:: Prompt ::
The material below holds a span beginning at the line with "Minecraft, le film (352, 2454)" and ending at the line with "Rákóczi Szövetség (93, 1950)". Quote that span exactly, both ends included, and only that span.

- Opening Delimiter -

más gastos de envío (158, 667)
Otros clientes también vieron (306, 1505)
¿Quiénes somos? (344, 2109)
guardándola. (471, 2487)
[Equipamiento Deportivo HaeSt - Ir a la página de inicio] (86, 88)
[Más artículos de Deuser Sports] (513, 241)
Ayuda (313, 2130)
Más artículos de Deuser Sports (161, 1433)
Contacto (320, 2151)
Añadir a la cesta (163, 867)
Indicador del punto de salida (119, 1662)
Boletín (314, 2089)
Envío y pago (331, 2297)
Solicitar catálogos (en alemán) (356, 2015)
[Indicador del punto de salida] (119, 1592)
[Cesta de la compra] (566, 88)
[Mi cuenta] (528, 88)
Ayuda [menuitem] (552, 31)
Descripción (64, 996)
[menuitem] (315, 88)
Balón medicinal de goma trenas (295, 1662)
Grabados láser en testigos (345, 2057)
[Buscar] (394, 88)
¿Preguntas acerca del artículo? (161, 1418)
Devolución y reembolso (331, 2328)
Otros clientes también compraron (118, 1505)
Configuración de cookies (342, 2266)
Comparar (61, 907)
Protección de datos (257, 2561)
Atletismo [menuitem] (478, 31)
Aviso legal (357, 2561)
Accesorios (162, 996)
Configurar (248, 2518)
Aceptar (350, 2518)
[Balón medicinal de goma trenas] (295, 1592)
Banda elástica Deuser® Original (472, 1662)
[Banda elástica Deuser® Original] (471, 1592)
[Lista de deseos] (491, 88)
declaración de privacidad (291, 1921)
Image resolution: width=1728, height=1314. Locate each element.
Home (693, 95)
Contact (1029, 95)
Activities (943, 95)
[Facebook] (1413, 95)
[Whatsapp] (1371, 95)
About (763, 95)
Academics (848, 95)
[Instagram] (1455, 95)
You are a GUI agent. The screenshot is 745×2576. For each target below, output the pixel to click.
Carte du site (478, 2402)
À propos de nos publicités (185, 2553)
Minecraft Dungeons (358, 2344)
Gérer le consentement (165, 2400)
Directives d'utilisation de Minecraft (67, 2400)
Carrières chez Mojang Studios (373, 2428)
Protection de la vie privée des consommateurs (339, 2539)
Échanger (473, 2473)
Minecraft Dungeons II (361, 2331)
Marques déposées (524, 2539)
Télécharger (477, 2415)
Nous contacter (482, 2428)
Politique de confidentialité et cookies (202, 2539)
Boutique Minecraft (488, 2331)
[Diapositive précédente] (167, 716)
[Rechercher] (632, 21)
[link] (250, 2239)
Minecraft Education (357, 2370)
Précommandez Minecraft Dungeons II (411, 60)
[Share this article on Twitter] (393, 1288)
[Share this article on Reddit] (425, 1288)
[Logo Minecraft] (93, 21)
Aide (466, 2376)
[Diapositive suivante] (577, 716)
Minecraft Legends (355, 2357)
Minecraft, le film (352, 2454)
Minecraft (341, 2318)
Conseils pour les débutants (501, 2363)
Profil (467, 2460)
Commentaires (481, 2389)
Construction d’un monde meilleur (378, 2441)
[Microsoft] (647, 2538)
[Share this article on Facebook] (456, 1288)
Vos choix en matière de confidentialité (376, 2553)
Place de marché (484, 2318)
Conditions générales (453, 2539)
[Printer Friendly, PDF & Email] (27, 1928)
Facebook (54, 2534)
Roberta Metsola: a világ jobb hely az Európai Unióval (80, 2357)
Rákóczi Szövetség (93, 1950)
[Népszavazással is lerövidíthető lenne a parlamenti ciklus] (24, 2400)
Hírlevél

- Closing Delimiter -

:: Solved exercise ::
Minecraft, le film (352, 2454)
Minecraft (341, 2318)
Conseils pour les débutants (501, 2363)
Profil (467, 2460)
Commentaires (481, 2389)
Construction d’un monde meilleur (378, 2441)
[Microsoft] (647, 2538)
[Share this article on Facebook] (456, 1288)
Vos choix en matière de confidentialité (376, 2553)
Place de marché (484, 2318)
Conditions générales (453, 2539)
[Printer Friendly, PDF & Email] (27, 1928)
Facebook (54, 2534)
Roberta Metsola: a világ jobb hely az Európai Unióval (80, 2357)
Rákóczi Szövetség (93, 1950)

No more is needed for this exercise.